Angela Glover's grieving brother pays tribute to her in an interview with ITV News Meridian's Charlotte Wilkins.
The brother of a British charity worker who died in the Tonga tsunami say her family are "broken" by their loss.
Angela Glover, from Brighton, was swept away after an undersea volcano erupted on Saturday, sending huge waves surging across the Pacific Island nation's shores.
Her brother, Nick Eleini, said the 50-year-old died while trying to save her dogs.
He told ITV News Meridian he believed her body was found by her husband, James Glover, in bushes, and the family discovered she had died at around 7am on Monday.
He described her as a popular and kind-hearted woman who "radiated love" and "lit up the room".
Angela Glover's brother, Nick, remembers his 'beautiful, loving' sister.
Her family and friends appealed for information on her whereabouts after she went missing at the weekend.
In Facebook posts, they described how Mr Glover held on to a tree while his wife and her dogs were washed away.

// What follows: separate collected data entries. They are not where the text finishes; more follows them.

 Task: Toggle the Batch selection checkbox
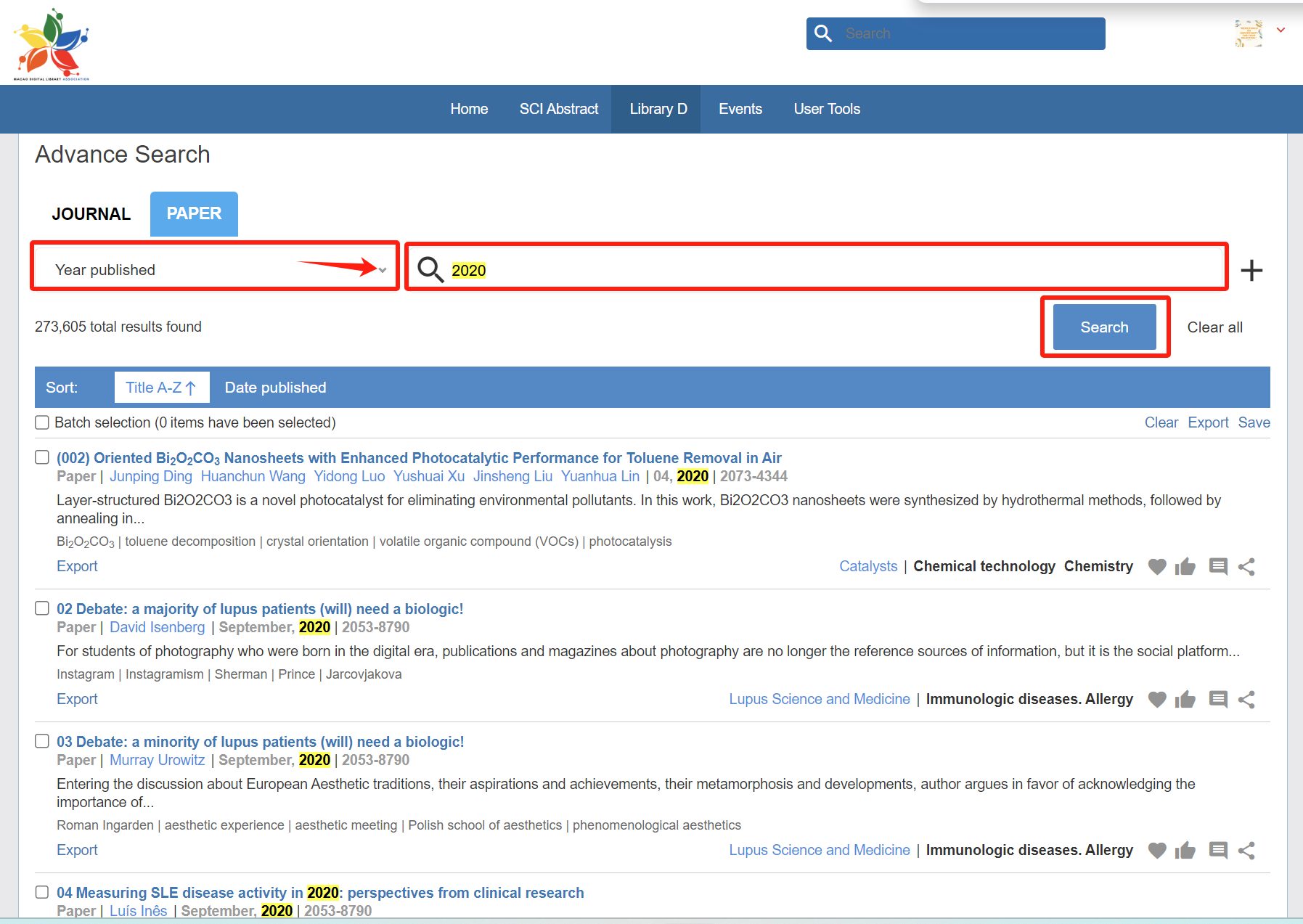coord(43,422)
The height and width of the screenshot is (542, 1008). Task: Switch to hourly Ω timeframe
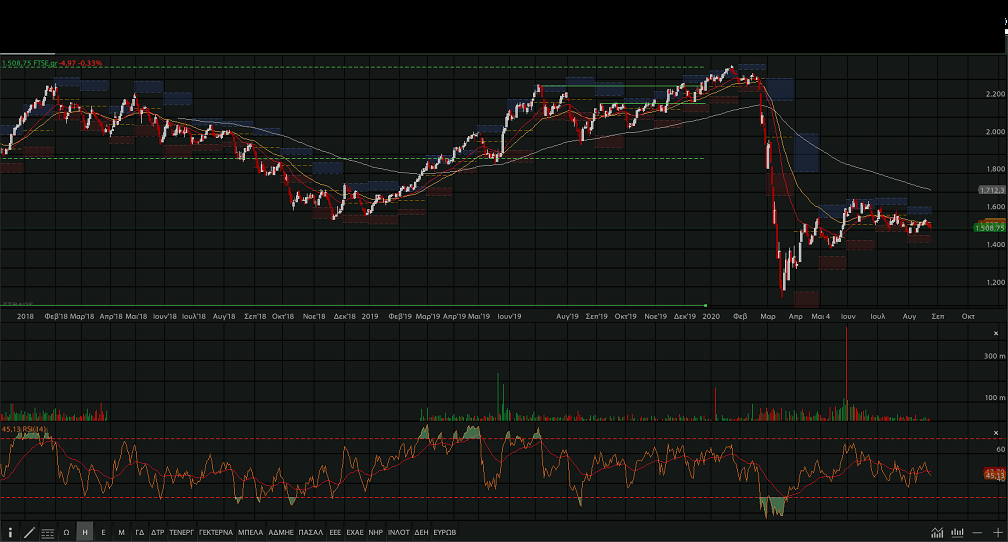point(67,533)
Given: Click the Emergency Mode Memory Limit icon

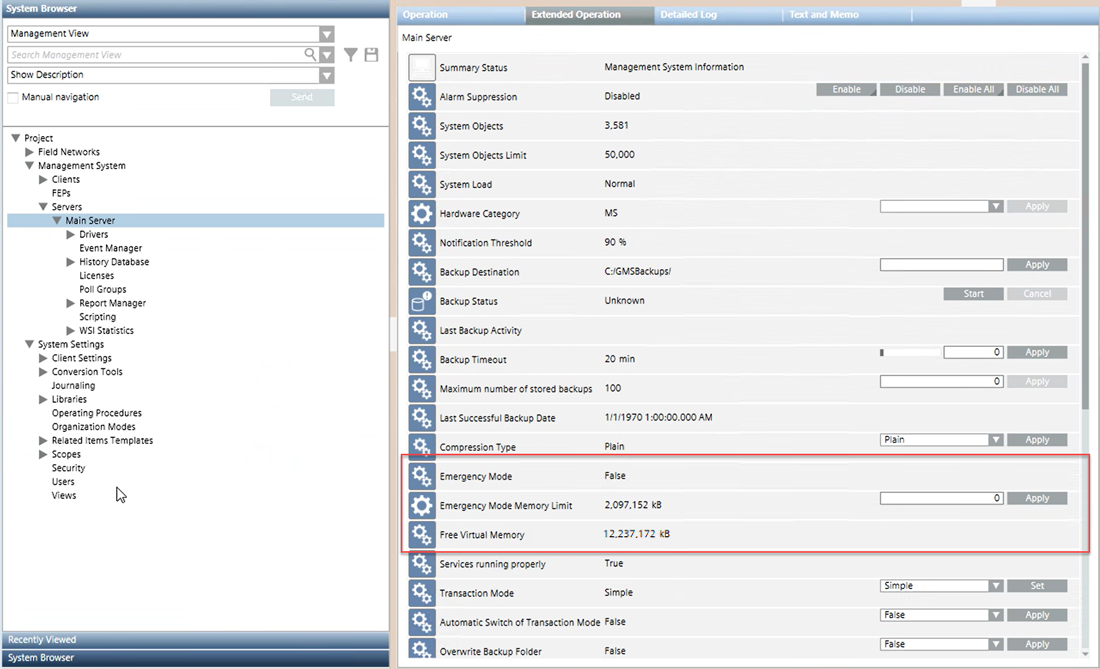Looking at the screenshot, I should 422,506.
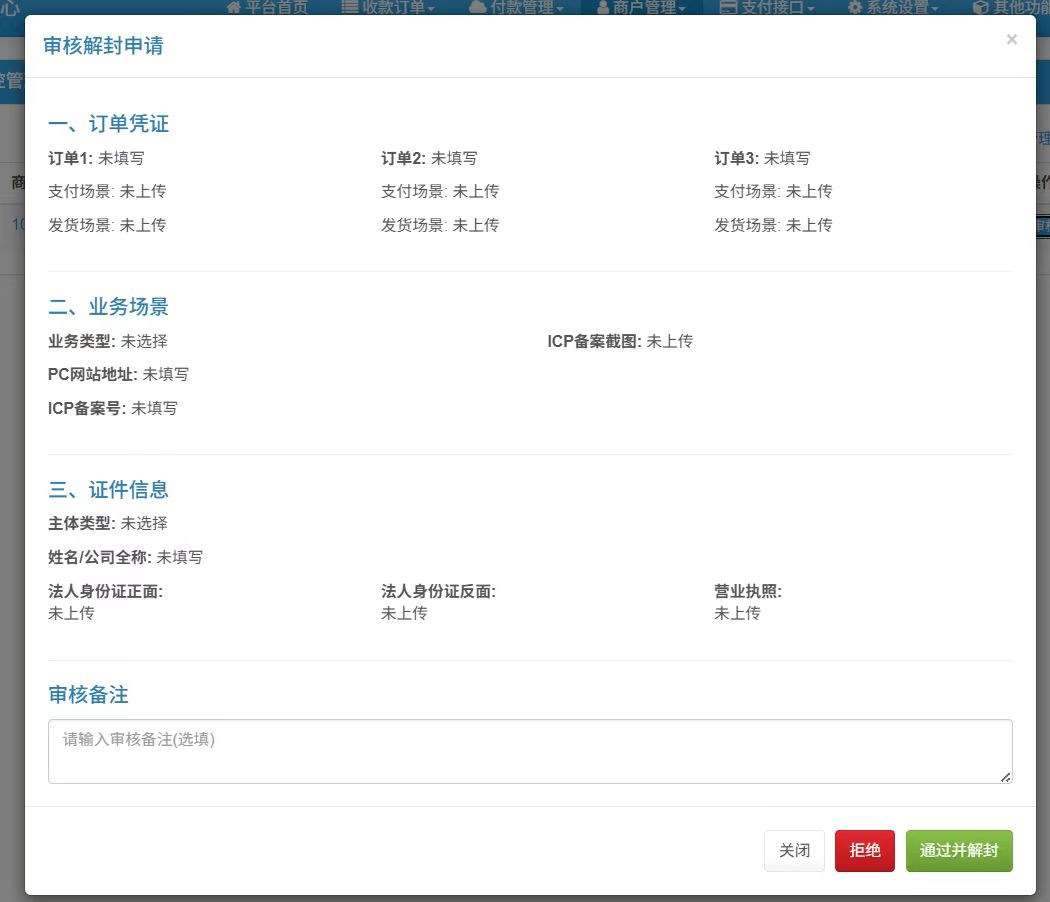Viewport: 1050px width, 902px height.
Task: Click the gear icon beside 系统设置
Action: pyautogui.click(x=855, y=7)
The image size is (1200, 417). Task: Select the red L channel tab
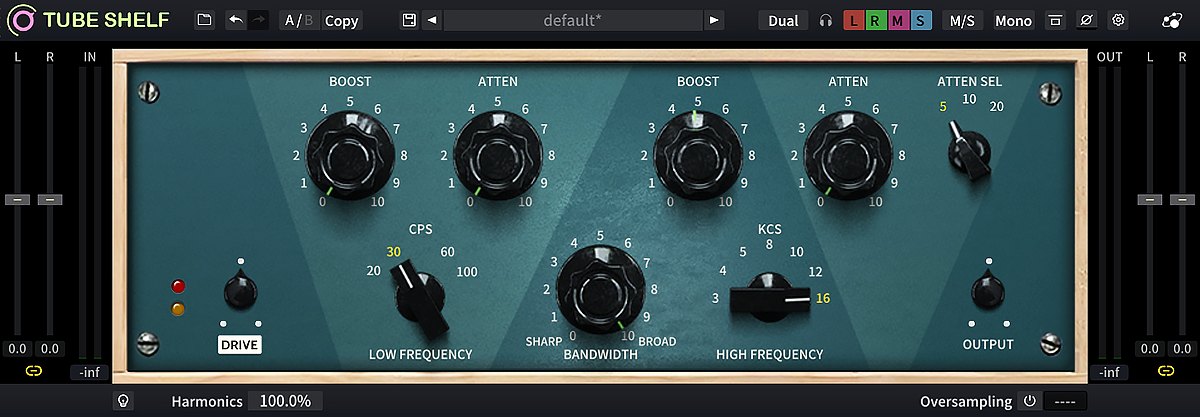point(855,20)

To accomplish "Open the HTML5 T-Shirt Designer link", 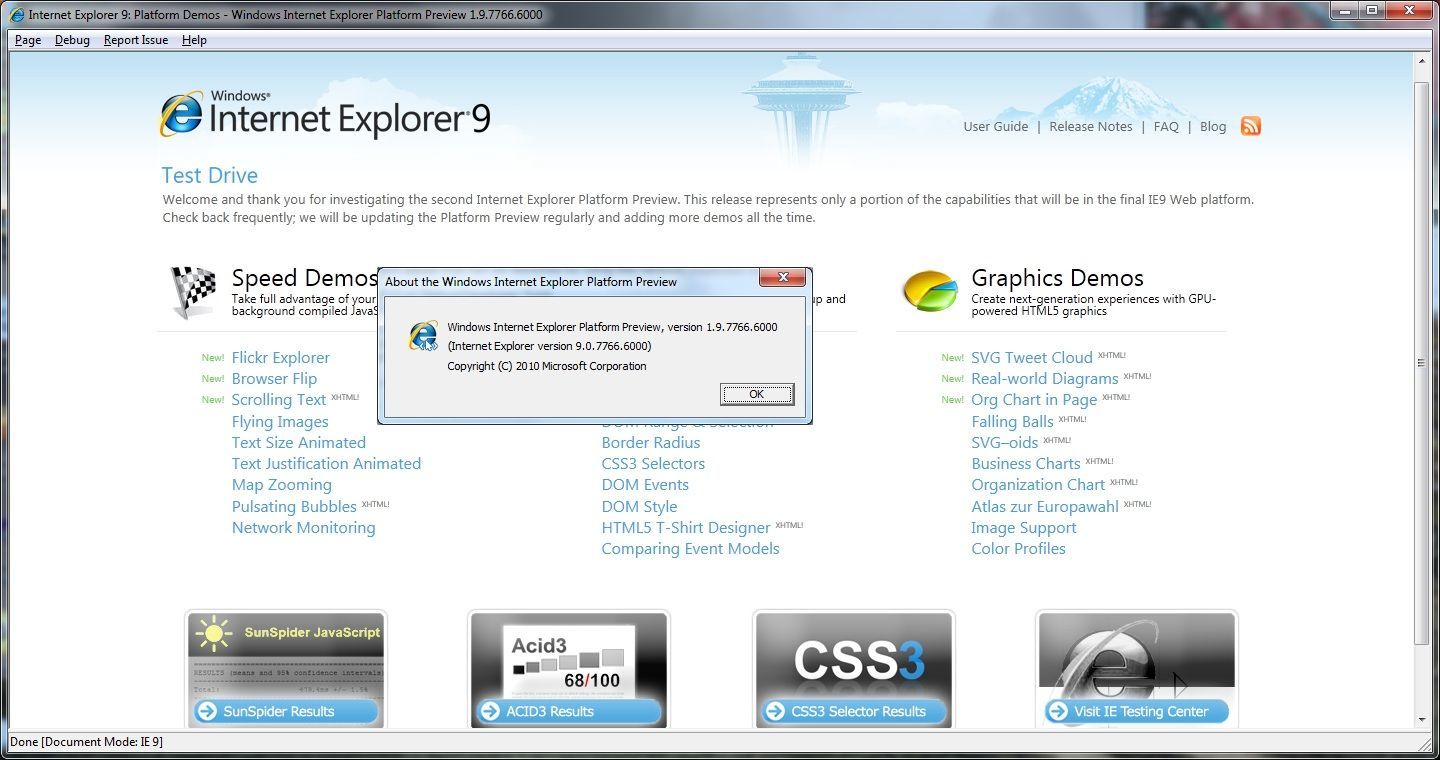I will [685, 528].
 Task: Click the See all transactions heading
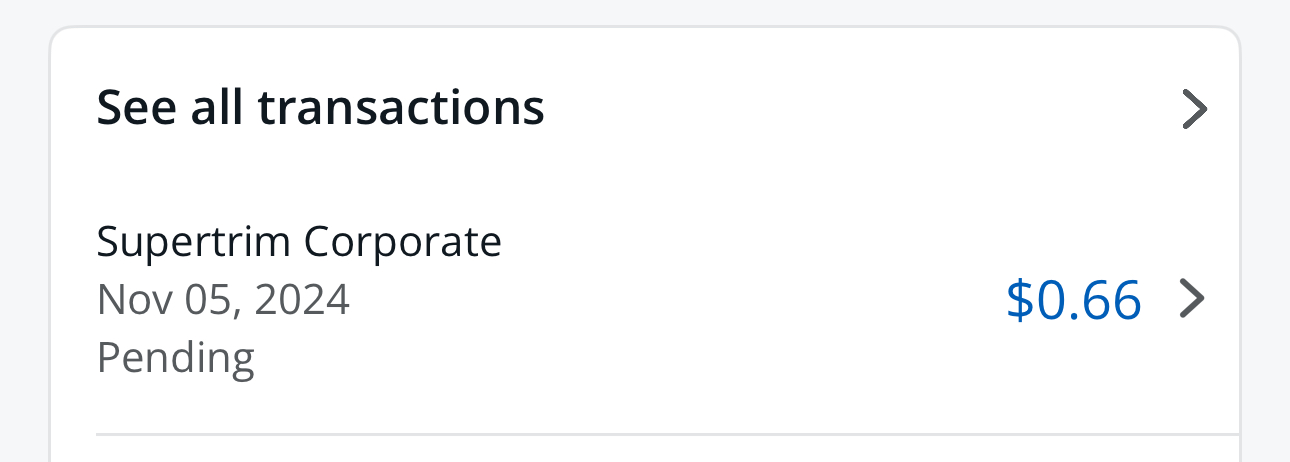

Mr Eleini told ITV News Meridian: “I'll remember her as a beautiful, loving, kind, warm-hearted young woman.
"She is still a young woman to me. She lit up the room when she walked into it, she was loved by everybody. She had such a wide circle of friends that I know are all grieving for her.
"She was just a lovely human being."
He said the couple moved to the nation after they got married in 2015 and they had become “well-loved” locals.
Mrs Glover ran an animal rescue shelter in the country, called the Tonga Animal Welfare Society (Taws), while her husband owns a tattoo shop, called the Happy Sailor Tattoo Parlour in Nuku’alofa, the country’s capital.
Mr Eleini said he and his mother had last seen Mrs Glover prior to the Covid pandemic when they visited the UK.
He said her husband is devastated: "James is shattered. He's a lovely man and we will shower him with love and I hope that we all remain a part of his life.
"For our family, Angela was the beating heart of our family. She radiated love all around and without her we are just broken."
Foreign Secretary Liz Truss tweeted earlier: “My thoughts are with those caught up in the appalling devastation and loss of life caused by the tsunami in Tonga. The UK stands ready to help the recovery effort and we are working closely with the Tongan authorities.”
New Zealand and Australia have despatched military surveillance flights to assess the damage.
New Zealand’s prime minister Jacinda Ardern told a press conference on Sunday power had been cut to the island as a result of tsunami, while an ash cloud has contaminated water.
She added defence forces were working to get water and supplies to citizens.
According to AP, the company that owns the single underwater fibre-optic cable that connects the island nation to the rest of the world, the communications cable had likely been damaged and could take weeks to repair.
Unicef Pacific said it was ready to transport emergency supplies to Tonga, including water, sanitation, hygiene kits, water containers and buckets, water field test kits, tarpaulins, recreational kits and tents.